#### Input data

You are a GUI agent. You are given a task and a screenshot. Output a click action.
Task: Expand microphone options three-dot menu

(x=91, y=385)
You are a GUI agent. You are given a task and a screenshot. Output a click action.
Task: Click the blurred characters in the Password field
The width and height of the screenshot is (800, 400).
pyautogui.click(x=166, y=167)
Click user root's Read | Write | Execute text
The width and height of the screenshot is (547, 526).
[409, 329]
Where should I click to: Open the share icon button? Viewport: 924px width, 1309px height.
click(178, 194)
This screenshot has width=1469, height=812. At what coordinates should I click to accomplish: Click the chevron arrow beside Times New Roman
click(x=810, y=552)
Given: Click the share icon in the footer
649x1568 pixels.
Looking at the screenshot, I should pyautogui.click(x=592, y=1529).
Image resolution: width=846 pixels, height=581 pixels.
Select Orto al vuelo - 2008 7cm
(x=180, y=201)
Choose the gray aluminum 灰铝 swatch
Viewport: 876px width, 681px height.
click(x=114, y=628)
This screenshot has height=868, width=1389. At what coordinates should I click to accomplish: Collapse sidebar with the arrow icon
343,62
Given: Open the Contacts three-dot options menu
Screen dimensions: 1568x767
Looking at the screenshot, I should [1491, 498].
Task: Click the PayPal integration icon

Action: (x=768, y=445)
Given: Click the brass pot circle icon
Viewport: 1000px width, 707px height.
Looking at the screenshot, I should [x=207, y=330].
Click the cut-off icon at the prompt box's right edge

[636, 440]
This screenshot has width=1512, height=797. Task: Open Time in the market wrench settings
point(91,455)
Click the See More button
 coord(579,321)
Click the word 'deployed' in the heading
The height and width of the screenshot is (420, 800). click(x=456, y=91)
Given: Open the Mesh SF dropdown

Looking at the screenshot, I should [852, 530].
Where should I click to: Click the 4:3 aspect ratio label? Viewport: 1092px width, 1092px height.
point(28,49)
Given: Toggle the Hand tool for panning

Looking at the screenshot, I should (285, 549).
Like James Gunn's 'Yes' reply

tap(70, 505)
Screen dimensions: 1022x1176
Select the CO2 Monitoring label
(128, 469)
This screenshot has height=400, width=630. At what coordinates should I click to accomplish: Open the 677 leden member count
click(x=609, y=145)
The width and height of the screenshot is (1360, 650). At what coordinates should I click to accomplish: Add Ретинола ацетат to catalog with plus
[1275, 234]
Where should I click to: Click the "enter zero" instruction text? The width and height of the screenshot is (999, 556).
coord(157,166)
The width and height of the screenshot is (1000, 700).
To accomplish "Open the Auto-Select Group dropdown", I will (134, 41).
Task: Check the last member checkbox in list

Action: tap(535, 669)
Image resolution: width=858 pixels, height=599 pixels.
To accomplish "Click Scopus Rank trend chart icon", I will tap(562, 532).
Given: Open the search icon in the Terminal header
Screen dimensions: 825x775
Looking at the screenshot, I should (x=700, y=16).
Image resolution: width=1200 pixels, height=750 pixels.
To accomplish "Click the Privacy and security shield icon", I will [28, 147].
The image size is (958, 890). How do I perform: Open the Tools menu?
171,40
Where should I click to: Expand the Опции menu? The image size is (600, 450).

########

- _Instructions to follow_:
Word for word, retype all of the entries above.

- _Reply_:
You are a GUI agent. You are given a task and a screenshot. Output a click action.
Task: Expand microphone options three-dot menu

(x=91, y=385)
You are a GUI agent. You are given a task and a screenshot. Output a click action.
Task: Click the blurred characters in the Password field
The width and height of the screenshot is (800, 400).
pyautogui.click(x=166, y=167)
Click user root's Read | Write | Execute text
The width and height of the screenshot is (547, 526).
[409, 329]
Where should I click to: Open the share icon button? Viewport: 924px width, 1309px height.
click(178, 194)
This screenshot has width=1469, height=812. At what coordinates should I click to accomplish: Click the chevron arrow beside Times New Roman
click(x=810, y=552)
Given: Click the share icon in the footer
649x1568 pixels.
Looking at the screenshot, I should pyautogui.click(x=592, y=1529).
Image resolution: width=846 pixels, height=581 pixels.
Select Orto al vuelo - 2008 7cm
(x=180, y=201)
Choose the gray aluminum 灰铝 swatch
Viewport: 876px width, 681px height.
click(x=114, y=628)
This screenshot has height=868, width=1389. At what coordinates should I click to accomplish: Collapse sidebar with the arrow icon
343,62
Given: Open the Contacts three-dot options menu
Screen dimensions: 1568x767
Looking at the screenshot, I should [1491, 498].
Task: Click the PayPal integration icon

Action: (x=768, y=445)
Given: Click the brass pot circle icon
Viewport: 1000px width, 707px height.
Looking at the screenshot, I should [x=207, y=330].
Click the cut-off icon at the prompt box's right edge

[636, 440]
This screenshot has width=1512, height=797. Task: Open Time in the market wrench settings
point(91,455)
Click the See More button
 coord(579,321)
Click the word 'deployed' in the heading
The height and width of the screenshot is (420, 800). click(x=456, y=91)
Given: Open the Mesh SF dropdown

Looking at the screenshot, I should [852, 530].
Where should I click to: Click the 4:3 aspect ratio label? Viewport: 1092px width, 1092px height.
point(28,49)
Given: Toggle the Hand tool for panning

Looking at the screenshot, I should (285, 549).
Like James Gunn's 'Yes' reply

tap(70, 505)
Screen dimensions: 1022x1176
Select the CO2 Monitoring label
(128, 469)
This screenshot has height=400, width=630. At what coordinates should I click to accomplish: Open the 677 leden member count
click(x=609, y=145)
The width and height of the screenshot is (1360, 650). At what coordinates should I click to accomplish: Add Ретинола ацетат to catalog with plus
[1275, 234]
Where should I click to: Click the "enter zero" instruction text? The width and height of the screenshot is (999, 556).
coord(157,166)
The width and height of the screenshot is (1000, 700).
To accomplish "Open the Auto-Select Group dropdown", I will (134, 41).
Task: Check the last member checkbox in list

Action: tap(535, 669)
Image resolution: width=858 pixels, height=599 pixels.
To accomplish "Click Scopus Rank trend chart icon", I will tap(562, 532).
Given: Open the search icon in the Terminal header
Screen dimensions: 825x775
Looking at the screenshot, I should (x=700, y=16).
Image resolution: width=1200 pixels, height=750 pixels.
To accomplish "Click the Privacy and security shield icon", I will [28, 147].
The image size is (958, 890). How do I perform: Open the Tools menu?
171,40
Where should I click to: Expand the Опции menu? The image size is (600, 450).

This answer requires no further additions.